The Nashville-based hospital chain — the largest in the country — gave its first quarterly earnings update since the COVID-19 pandemic began. Right now, emergency rooms are running at half capacity and outpatient surgeries are down 70%, company executives said.
HCA has 186 hospitals and hundreds of surgery centers. They’re concentrated in states like Tennessee, Texas and Florida, which indicate they plan to lift restrictions over the next few weeks.
“In many of our markets, the initial forecasts were sobering,” CEO Sam Hazen said of the expected number of beds needed to treat COVID-19 patients. “They have come in significantly less, so we have ample capacity. And we’ve learned a lot over this past five or six weeks.”

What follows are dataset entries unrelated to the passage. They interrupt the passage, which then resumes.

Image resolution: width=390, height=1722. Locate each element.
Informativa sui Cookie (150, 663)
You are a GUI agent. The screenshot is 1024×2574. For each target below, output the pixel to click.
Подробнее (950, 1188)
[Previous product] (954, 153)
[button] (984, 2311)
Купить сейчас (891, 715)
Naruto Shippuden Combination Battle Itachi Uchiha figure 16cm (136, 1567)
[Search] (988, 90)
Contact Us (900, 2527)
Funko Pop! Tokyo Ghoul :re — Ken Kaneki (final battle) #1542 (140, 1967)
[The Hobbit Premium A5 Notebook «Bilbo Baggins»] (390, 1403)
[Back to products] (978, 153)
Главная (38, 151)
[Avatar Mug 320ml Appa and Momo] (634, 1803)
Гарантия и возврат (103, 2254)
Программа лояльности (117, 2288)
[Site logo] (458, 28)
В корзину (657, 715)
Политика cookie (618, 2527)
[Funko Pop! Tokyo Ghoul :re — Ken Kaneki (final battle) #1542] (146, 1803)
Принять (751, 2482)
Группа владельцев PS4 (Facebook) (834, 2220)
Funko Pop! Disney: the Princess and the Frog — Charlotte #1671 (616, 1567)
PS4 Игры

HCA has treated roughly 5,500 COVID patients. Hazen said no one has been laid off, but 80,000 employees who are out of work are receiving reduced pay. Some 11,000 non-clinical employees, mainly at the corporate offices in Nashville, took pay cuts ranging from 10% to 30%.
Hazen said some surgeons are eager to get to their backlogs of joint replacements and bariatric procedures. But others, he said, are concerned about the safety of patients and their own health.
It’s unclear whether all of the patients with cancelled surgeries will simply reschedule. HCA executives say it may take time to rebuild trust.
“We think patient confidence is very important,” Hazen said. “It’s incumbent on upon all health systems to create that reassurance that patients can come to a health system — as they did just two months ago — with confidence and that their safety can be protected.”